Colas uses the “Ball don’t lie” taunt of Rasheed Wallace towards officials, with its origins in Black American pickup basketball, to analyze what he terms as the 9 major foundational and discursive myths of basketball. He begins with this taunt in arguing that the NBA depends on urban pickup basketball for development, but seeks to strictly control it through referee policing of players, with much latitude in what constitutes a foul. The two chapters of part one looks to foundational myths of the NBA, shifting the games roots onto foundational and administrative figures. Chapter one, explores the Naismith foundational myth, which Colas argues obscures that his original set of rules is drastically different than today’s game, since it was totally passing oriented, while a player is one who invented the dribble on a makeshift play, which builds upon the rule of law as opposed to player improvision shaping the game’s evolution. Chapter two looks to the NBA founding myth, which usually backdates to the founding the BAA, a more open league than the BLA, but in order to place basketball as reaching “maturity” of being properly organized under capitalist supervision as far back as possible.
Part two moves to the mythology of modern basketball over the course of the NBA’s development, beginning with a chapter on the supposed rivalry between Wilt Chamberlain and Russell, with Chamberlain having the statistics and showmanship, while Russell did things the right way (the “white way”) and therefore gets the championships. The reality is that they two were friends and merely competed and Chamberlain won plenty of big games, while Russell was very outspoken in Civil Rights struggles, especially in Boston. Chapter four moves to the myth of the perfect team of the 1970s New York Knicks, with racial harmony, even though the Knicks dynasty was shorter lived and exaggerated how much harmony actually occurred. Chapter five moves to the myth of Magic Johnson versus Larry Bird, when Bird supposably saved the NBA from being too black as people were drifting to the college game out of disgust at perceived black antics.

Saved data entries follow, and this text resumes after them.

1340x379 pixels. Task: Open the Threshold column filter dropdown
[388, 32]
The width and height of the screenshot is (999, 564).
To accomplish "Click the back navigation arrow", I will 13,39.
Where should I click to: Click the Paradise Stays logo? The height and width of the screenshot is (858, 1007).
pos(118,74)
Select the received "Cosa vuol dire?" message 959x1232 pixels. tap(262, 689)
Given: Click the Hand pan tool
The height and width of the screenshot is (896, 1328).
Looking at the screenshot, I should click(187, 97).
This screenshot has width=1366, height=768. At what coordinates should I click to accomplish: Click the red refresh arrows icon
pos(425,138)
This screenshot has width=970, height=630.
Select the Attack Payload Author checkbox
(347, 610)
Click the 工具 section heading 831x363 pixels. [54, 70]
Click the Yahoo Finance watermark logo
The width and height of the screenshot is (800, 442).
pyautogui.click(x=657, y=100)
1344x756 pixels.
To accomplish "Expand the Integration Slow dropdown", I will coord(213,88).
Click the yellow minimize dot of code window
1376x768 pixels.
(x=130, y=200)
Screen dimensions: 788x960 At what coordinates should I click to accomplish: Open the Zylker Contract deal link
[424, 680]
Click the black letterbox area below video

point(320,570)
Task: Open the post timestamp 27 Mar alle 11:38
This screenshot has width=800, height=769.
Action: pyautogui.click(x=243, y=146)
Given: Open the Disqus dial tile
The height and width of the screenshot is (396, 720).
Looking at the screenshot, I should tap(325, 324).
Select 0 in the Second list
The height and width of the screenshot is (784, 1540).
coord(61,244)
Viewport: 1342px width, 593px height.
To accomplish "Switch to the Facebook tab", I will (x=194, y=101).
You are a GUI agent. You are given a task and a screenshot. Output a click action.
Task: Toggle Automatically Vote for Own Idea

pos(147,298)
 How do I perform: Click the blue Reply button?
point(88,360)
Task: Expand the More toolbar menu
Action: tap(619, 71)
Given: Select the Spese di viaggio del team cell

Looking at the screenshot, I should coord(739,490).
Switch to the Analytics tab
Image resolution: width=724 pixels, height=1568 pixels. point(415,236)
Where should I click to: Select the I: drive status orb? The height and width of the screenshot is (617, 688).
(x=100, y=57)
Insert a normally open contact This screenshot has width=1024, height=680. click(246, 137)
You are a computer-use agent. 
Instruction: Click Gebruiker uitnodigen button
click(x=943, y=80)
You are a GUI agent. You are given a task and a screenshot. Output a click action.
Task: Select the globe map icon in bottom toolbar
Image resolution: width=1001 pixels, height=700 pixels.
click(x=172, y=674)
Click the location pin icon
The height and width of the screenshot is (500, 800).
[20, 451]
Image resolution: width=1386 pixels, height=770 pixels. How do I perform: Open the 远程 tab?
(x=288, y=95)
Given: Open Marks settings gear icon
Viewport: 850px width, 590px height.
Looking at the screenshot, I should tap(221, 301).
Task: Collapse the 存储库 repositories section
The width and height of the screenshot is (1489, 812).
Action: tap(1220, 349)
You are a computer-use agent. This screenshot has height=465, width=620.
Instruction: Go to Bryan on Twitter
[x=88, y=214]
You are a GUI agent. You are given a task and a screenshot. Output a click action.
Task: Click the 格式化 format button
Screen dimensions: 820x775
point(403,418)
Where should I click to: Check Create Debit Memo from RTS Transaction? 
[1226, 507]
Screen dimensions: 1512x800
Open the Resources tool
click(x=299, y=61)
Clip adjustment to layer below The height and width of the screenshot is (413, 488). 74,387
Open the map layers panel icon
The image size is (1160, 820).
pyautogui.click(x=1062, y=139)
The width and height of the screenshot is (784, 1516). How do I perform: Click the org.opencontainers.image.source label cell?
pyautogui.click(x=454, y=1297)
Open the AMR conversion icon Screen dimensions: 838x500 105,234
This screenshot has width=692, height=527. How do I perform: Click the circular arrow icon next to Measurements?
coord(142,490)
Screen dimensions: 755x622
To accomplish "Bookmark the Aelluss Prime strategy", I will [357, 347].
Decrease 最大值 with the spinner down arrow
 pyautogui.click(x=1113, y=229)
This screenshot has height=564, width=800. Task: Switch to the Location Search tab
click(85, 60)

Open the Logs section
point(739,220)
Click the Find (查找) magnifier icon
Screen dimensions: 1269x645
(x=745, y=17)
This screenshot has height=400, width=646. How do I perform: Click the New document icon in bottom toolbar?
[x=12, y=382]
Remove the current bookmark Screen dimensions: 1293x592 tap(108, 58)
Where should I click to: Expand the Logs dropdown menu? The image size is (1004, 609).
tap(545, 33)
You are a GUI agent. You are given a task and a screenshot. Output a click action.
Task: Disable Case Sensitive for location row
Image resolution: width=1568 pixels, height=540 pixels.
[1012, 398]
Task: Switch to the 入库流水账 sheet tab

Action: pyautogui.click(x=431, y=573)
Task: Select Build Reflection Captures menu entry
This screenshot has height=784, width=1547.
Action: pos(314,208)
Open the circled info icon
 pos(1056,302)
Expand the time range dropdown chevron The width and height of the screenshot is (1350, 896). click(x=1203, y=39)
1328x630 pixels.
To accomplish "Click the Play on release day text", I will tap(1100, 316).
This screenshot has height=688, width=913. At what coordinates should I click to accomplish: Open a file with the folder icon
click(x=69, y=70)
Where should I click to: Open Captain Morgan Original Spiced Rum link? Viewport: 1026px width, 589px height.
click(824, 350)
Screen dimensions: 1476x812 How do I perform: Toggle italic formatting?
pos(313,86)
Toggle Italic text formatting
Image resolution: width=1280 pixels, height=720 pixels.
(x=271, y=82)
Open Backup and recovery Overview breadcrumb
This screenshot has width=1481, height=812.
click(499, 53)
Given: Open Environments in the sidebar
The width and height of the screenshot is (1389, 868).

Part three then touches on the NBA as a global league from the early 1990s on, with multinational reach and involvement. Chapter six touches on the intersections of Michael Jordan as the best of all time, mirroring Fukuyama’s End of History narrative, in that Jordan now transcended race in his greatness. Chapter seven moves to Allen Iverson and the need of the NBA to regulate hiphop, which it profited off but needed to keep it from becoming too “street” as Iverson unapologetically embodied. Chapter eight looks at the myth of doing it the right way, as Larry Brown epitomized with the Detroit Piston’s victory over the dynastic Los Angeles Lakers, obscuring the stardom of its own players. Finally, Colas closes by analyzing Lebron James’s press conference from Cleveland to Miami, with the backlash against the audacity of a black man claiming maximum value and freedom of movement for himself. Eventually, it was a morality tale, as James returns to Cleveland to deliver a ring after he matured in Miami.
Key Themes and Concepts
-“White basketball consciousness” holds onto white control over black athletes, chastising them as needing to know their place with small ball, not pursing maximum money, and not dunking.